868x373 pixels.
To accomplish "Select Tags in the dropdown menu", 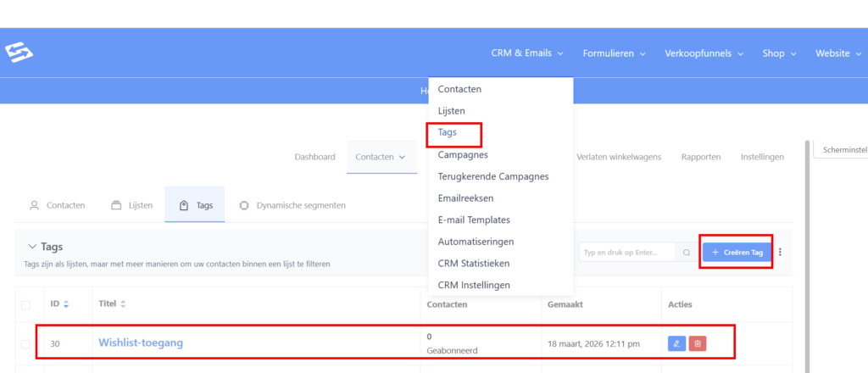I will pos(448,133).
----
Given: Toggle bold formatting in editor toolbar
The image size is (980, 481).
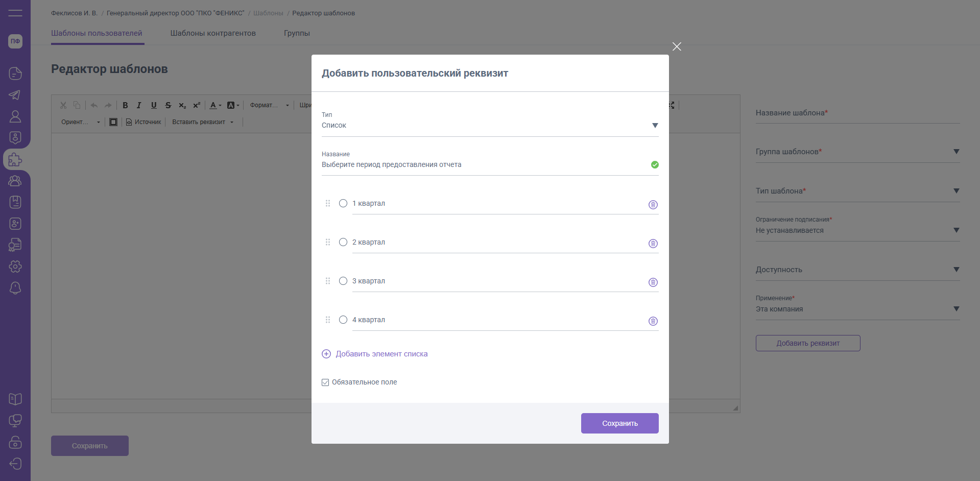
----
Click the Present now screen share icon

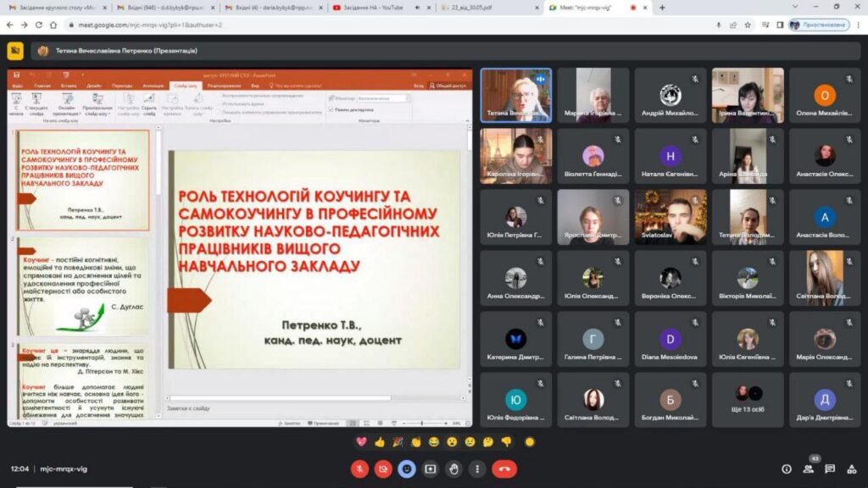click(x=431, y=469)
----
Assigned task:
Start with the line above that contains "Given: Toggle bold" and stop after the line that contains "The image size is (980, 481).". Output those lines exactly, and only those.

Solution for this task:
Given: Toggle bold formatting in editor toolbar
The image size is (980, 481).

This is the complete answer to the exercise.